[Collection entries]
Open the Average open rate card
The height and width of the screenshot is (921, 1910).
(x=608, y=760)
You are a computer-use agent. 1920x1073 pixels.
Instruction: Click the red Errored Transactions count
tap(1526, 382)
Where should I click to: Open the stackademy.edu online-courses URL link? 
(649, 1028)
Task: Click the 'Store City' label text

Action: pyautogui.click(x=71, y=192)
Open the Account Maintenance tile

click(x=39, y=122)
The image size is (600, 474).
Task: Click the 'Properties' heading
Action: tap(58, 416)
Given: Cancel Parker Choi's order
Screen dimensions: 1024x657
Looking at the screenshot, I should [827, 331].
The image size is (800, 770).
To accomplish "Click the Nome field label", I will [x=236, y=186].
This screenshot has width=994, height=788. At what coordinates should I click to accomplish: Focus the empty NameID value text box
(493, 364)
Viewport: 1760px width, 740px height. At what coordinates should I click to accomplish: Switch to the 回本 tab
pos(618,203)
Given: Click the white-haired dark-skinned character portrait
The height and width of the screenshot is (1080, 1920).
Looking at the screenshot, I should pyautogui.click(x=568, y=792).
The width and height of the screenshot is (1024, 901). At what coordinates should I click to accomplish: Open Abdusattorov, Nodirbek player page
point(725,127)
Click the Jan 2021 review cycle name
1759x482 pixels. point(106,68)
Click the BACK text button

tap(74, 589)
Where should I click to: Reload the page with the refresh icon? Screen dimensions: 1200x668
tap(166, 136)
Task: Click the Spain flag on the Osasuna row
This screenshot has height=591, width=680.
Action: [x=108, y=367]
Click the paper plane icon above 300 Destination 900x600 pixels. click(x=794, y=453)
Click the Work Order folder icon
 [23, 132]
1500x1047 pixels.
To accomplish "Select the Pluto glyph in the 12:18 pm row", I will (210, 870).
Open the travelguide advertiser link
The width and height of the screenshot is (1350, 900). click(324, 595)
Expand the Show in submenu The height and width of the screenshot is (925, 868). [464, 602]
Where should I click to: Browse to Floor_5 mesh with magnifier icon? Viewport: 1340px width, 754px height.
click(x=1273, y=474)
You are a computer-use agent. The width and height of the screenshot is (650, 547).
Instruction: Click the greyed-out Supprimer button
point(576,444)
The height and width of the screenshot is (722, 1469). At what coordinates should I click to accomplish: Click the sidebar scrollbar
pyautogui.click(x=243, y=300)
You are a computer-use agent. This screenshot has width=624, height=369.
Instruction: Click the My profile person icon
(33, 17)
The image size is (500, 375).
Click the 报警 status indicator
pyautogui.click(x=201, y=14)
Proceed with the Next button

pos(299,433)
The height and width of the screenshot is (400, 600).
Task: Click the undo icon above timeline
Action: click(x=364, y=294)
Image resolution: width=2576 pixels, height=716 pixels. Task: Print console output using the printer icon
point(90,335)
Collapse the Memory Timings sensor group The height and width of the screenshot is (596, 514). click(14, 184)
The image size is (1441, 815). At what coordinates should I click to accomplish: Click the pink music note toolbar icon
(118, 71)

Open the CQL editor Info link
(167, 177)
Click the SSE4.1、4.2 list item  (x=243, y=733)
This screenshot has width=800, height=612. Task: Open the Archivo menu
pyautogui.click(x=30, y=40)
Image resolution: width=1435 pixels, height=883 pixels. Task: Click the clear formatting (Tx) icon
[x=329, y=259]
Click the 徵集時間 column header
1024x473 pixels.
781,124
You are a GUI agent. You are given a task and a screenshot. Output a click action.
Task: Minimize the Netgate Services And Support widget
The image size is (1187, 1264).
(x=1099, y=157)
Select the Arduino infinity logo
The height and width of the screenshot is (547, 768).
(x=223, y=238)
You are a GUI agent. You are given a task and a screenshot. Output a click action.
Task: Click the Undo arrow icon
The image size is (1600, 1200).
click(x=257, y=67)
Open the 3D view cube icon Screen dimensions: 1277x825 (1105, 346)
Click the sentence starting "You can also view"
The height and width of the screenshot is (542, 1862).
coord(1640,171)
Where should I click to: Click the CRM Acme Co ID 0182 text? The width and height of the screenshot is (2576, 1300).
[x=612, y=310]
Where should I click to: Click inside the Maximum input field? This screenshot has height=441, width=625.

_Action item_
Output the lines above exactly, but only those between the line holding "Open the Account Maintenance tile" and the line holding "Given: Click the", inclusive.

_Answer to this problem_
Open the Account Maintenance tile

click(x=39, y=122)
The image size is (600, 474).
Task: Click the 'Properties' heading
Action: tap(58, 416)
Given: Cancel Parker Choi's order
Screen dimensions: 1024x657
Looking at the screenshot, I should [827, 331].
The image size is (800, 770).
To accomplish "Click the Nome field label", I will [x=236, y=186].
This screenshot has width=994, height=788. At what coordinates should I click to accomplish: Focus the empty NameID value text box
(493, 364)
Viewport: 1760px width, 740px height. At what coordinates should I click to accomplish: Switch to the 回本 tab
pos(618,203)
Given: Click the white-haired dark-skinned character portrait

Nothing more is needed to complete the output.